I tried to use Buck2 today, inspired by a tweet by @dtolnay.

I've never been especially fond of build systems. I've only written a couple Bazel files following patterns, and only used them if I absolutely had to. It was kind of a necessary but annoying incantation. But I have noticed some discomfort in the past with this, especially with larger and multi-language projects. I'm imagining that fancy build systems may help:

  • speed up builds (reduce redundant and slow steps)
  • make environments easier to reproduce (less “it works on my machine!”)
  • standardize processes across a company (less language-specific tools)

Buck2 is, in theory, based on academic literature and years of experience in industry. I might try writing some multi-language and library builds today and take notes? In the ethos of learning and exchanging ideas, maybe algorithmic ideas from Buck2 could apply to other problems in computing.

First impressions

  • Introduction page has you run the tool and doesn't provide any fancy hand-holding. Intended for experts I guess (they have the binary as a zstd file!). It worked and seems pretty nice.
  • I don't know much about build systems but can still use it just like I do with Bazel projects.
  • There's a fair amount of cxx_library, cxx_binary boilerplate, but that's expected.
  • I don't know what rules are builtin, but the prelude has a heck of a lot of stuff defined. Reading the source is still inscrutable right now, will come back to it maybe. Why does prelude need to be vendored in a submodule?
  • Given there's so much prelude magic happening, is it even practical to write your own Buck integrations for new languages? Unclear right now.
  • Target syntax and so on are similar to Bazel. Also the rules are written in Starlark, .bzl files.

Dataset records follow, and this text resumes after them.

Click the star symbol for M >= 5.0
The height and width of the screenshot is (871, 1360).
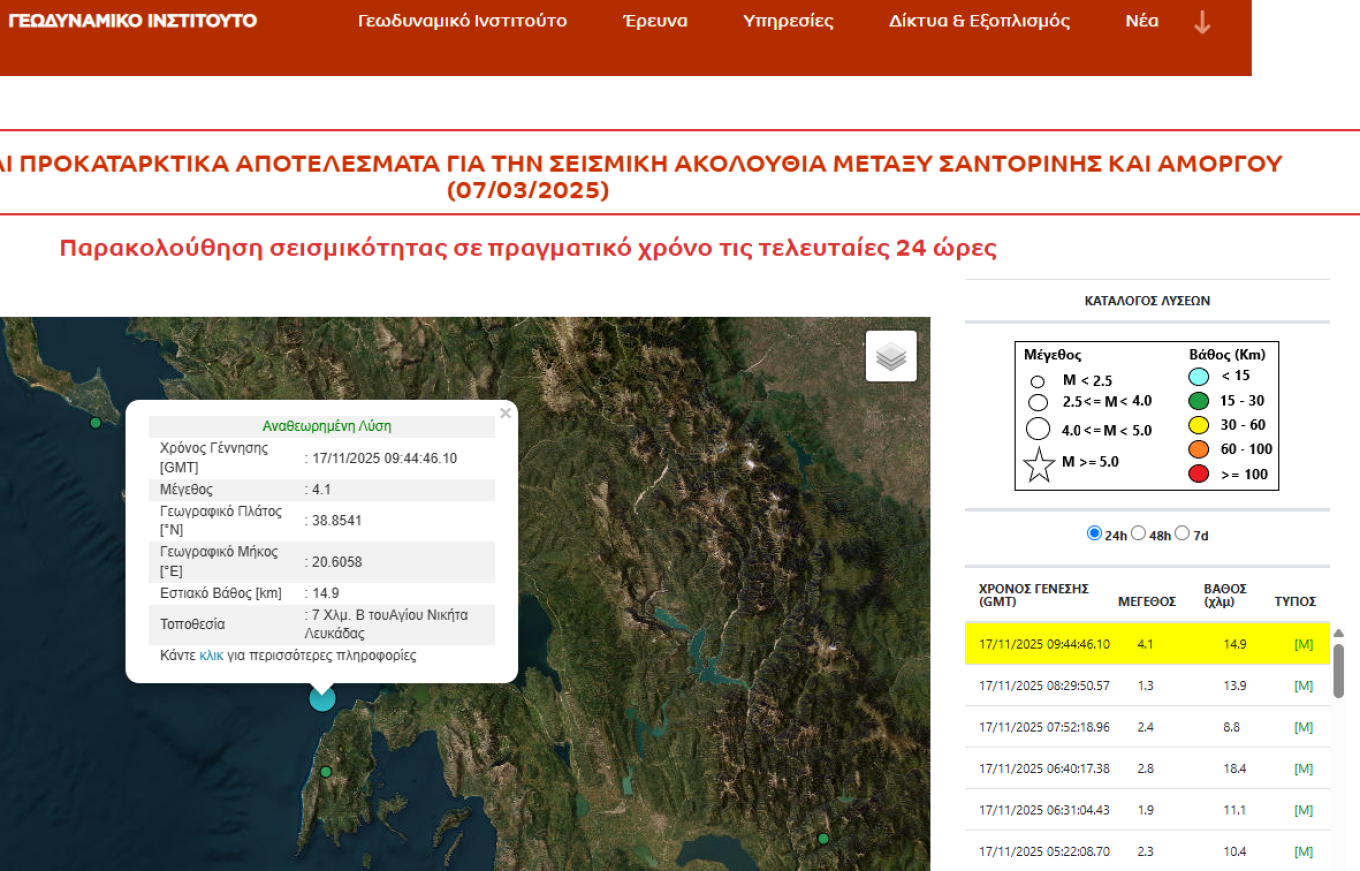pyautogui.click(x=1041, y=462)
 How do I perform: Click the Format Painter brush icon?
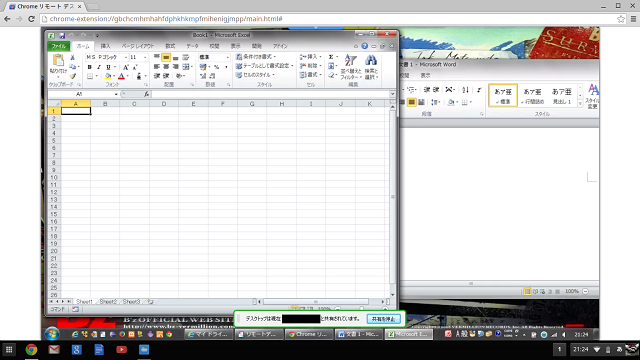(73, 76)
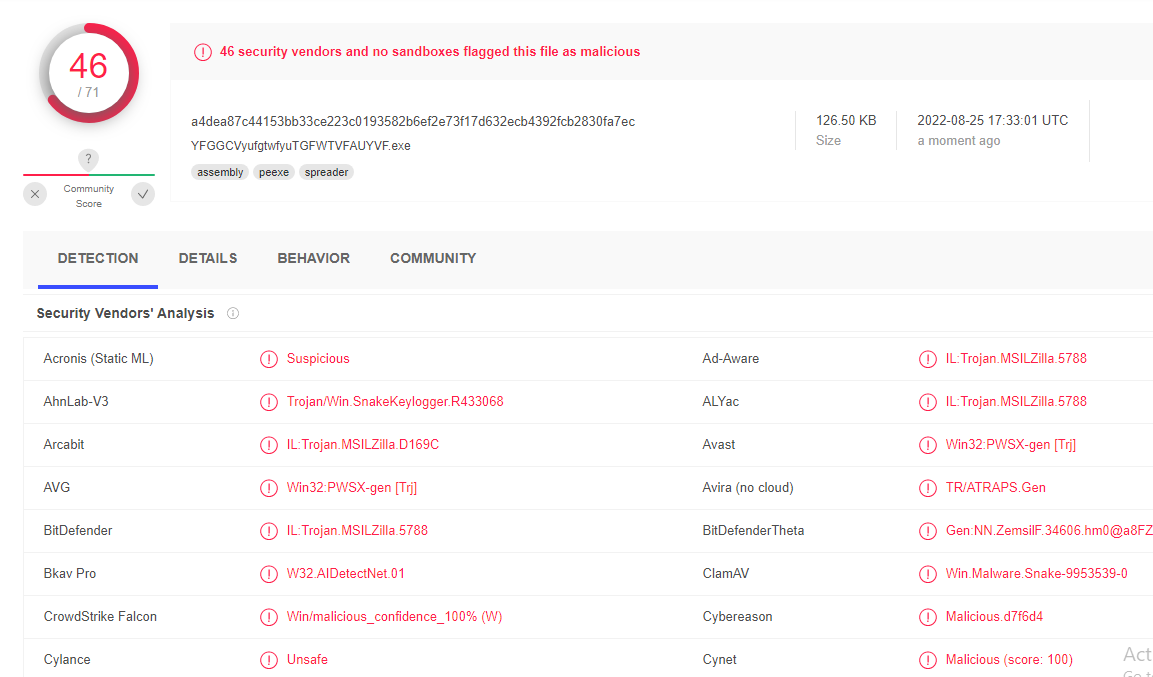Click the warning icon next to Acronis result
Screen dimensions: 1153x677
268,358
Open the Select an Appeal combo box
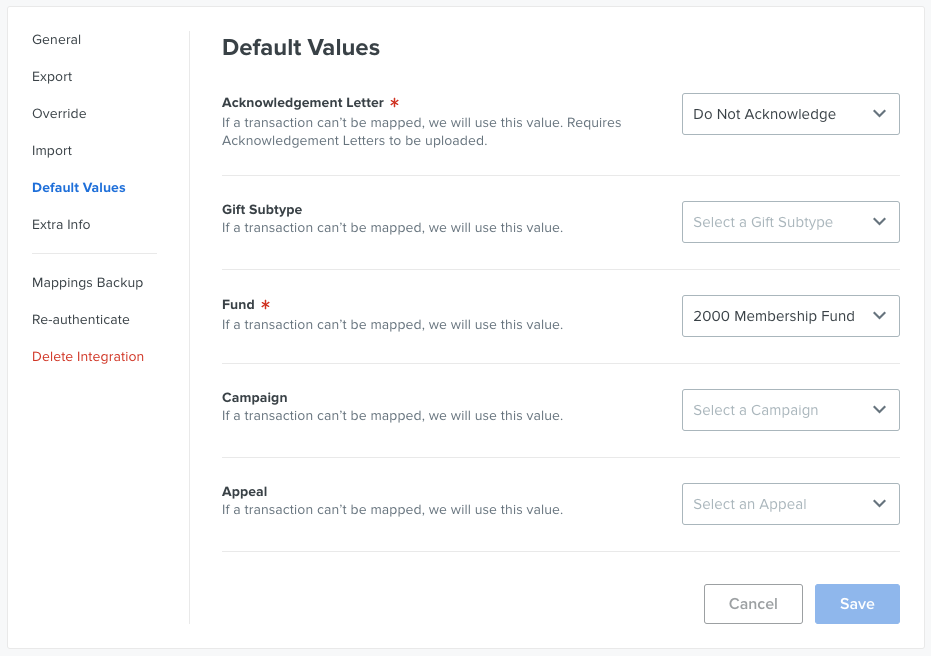Viewport: 931px width, 656px height. pyautogui.click(x=790, y=503)
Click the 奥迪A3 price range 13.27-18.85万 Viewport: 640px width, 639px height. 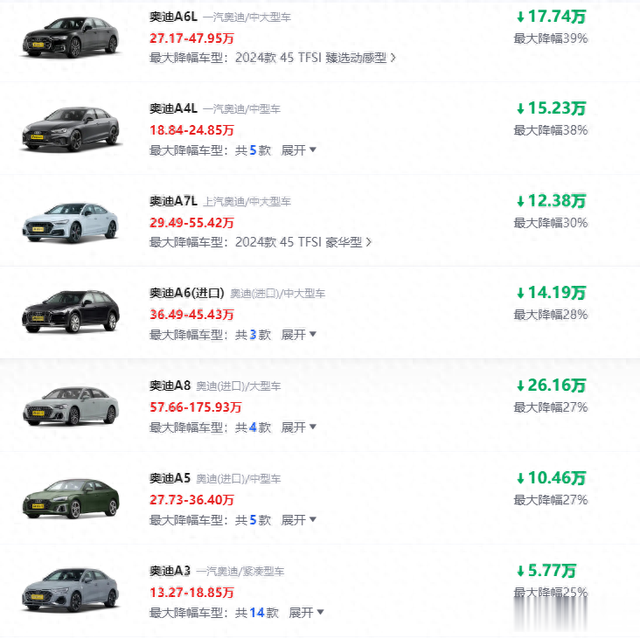click(192, 592)
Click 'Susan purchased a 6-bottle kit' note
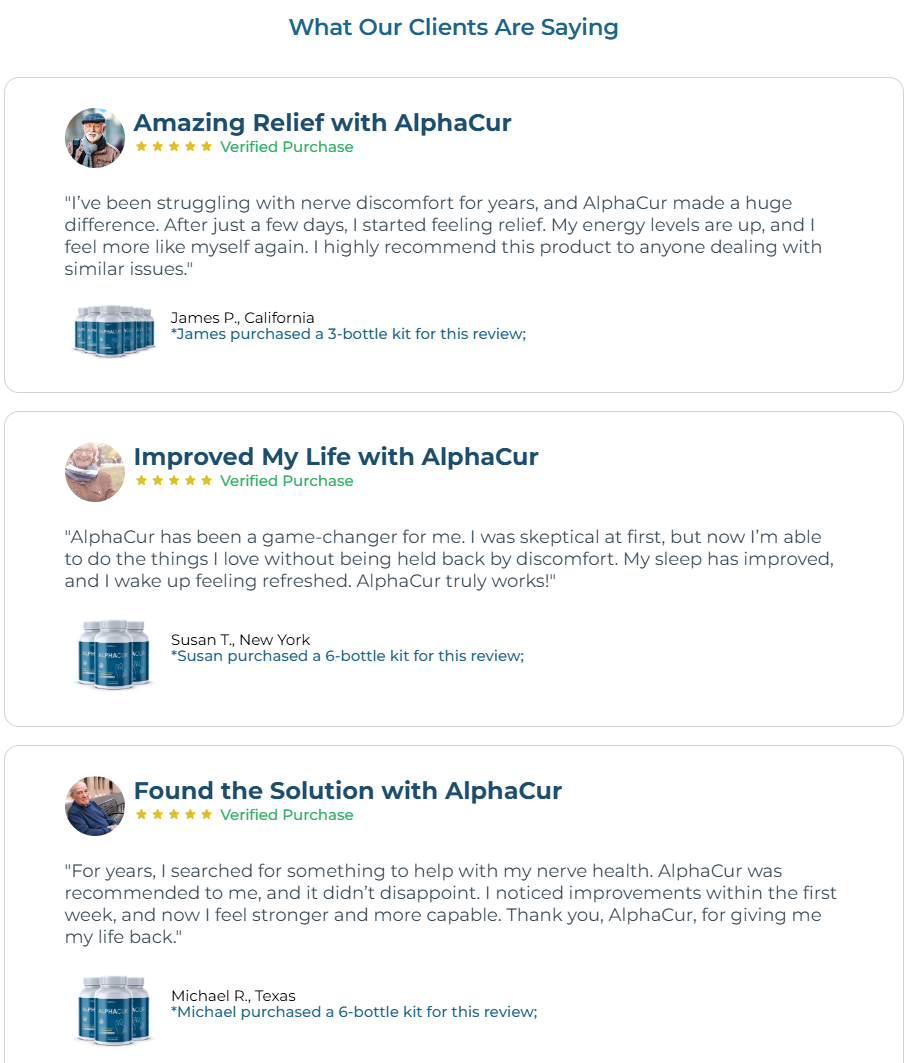This screenshot has width=908, height=1063. click(x=347, y=656)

How is Buck different or better than Bazel

  • ?? Hard to say, searching on Google didn't help. Still digging. Maybe it's obvious, and I don't know enough about Buck2 to understand the nuances yet?
  • Written in Rust instead of Go, but does that matter?
  • What makes it hermetic? Oh, it's not, that's fine.
    • "Meta uses an internal version of remote execution with builds always hooked up to remote execution. The open-source binding, which uses Buck2 without remote execution, may be less polished." — oof, makes sense :/
  • Oh, I'm looking at the original announcement now. Differences:
    • All language-specific rules are outside of core
    • "Single incremental dependency graph" (?)
    • Release of high-quality internal rules
    • Remote execution and virtual file systems; these seem more helpful for very large monorepo projects though.
    • Greater parallelism and speed than Buck1 (but what about vs Bazel?)
    • Console output format is prettier
    • Really strong primitives (dynamic_output, tsets) makes the tool more flexible, and therefore, hopefully less boilerplate for specifying dependencies.
  • "We expect Buck2 will be most interesting to moderately sized multi-language projects." Hmm that's good, sounds like work? Maybe?
  • I want to nerd out about the primitives they mention. They're right up my alley for the PL work I did with Datalog, CFGs, incremental computation and so on. Will save this in the back of my mind for later. Let's actually use the tool first.
  • There's a paper, Build Systems à la carte. Reading for later. It seems like an important paper and classifies build system by principle theoretically, so that's good to know. A framework for talking about them.
    • They mention Excel, which is really funny. All the best engineers seem to really admire Excel for what it does well.
    • That paper influenced other systems like Pants too.
    • This style of build system seems to be the meta these days. I guess it makes sense, with a very particular problem and group of experts who need control. Interface doesn't need to be the nicest because the companies have internal controls & dedicated experts.
  • Read a bunch of Reddit AMA answers. Lots of opinions, work in progress. I don't think I know enough to judge anything from this.

More examples

  • The with_prelude are minimal starters for different languages. For Rust, there is no Cargo dependency support, need a separate tool called reindeer to generate the BUCK files.
  • Buildbarn remote execution seems fun. There are other remote execution demos. Seems to involve a bit of more advanced setup though.
  • The most important thing to make Buck runnable in a work setting is build caching. I should be able to check if S3 caching would support that. It would speed things up a lot! The paper about build systems describes this as minimalism.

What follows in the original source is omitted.